TASK OBJECTIVE: From first line to last, retype the data exactly.
(INPUT DATA Opens)
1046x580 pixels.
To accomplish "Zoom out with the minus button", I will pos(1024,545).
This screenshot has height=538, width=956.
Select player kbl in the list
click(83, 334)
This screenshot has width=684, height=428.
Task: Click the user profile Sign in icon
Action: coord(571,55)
(INPUT DATA Closes)
SOLVED PROBLEM:
1046x580 pixels.
To accomplish "Zoom out with the minus button", I will pos(1024,545).
This screenshot has height=538, width=956.
Select player kbl in the list
click(83, 334)
This screenshot has width=684, height=428.
Task: Click the user profile Sign in icon
Action: coord(571,55)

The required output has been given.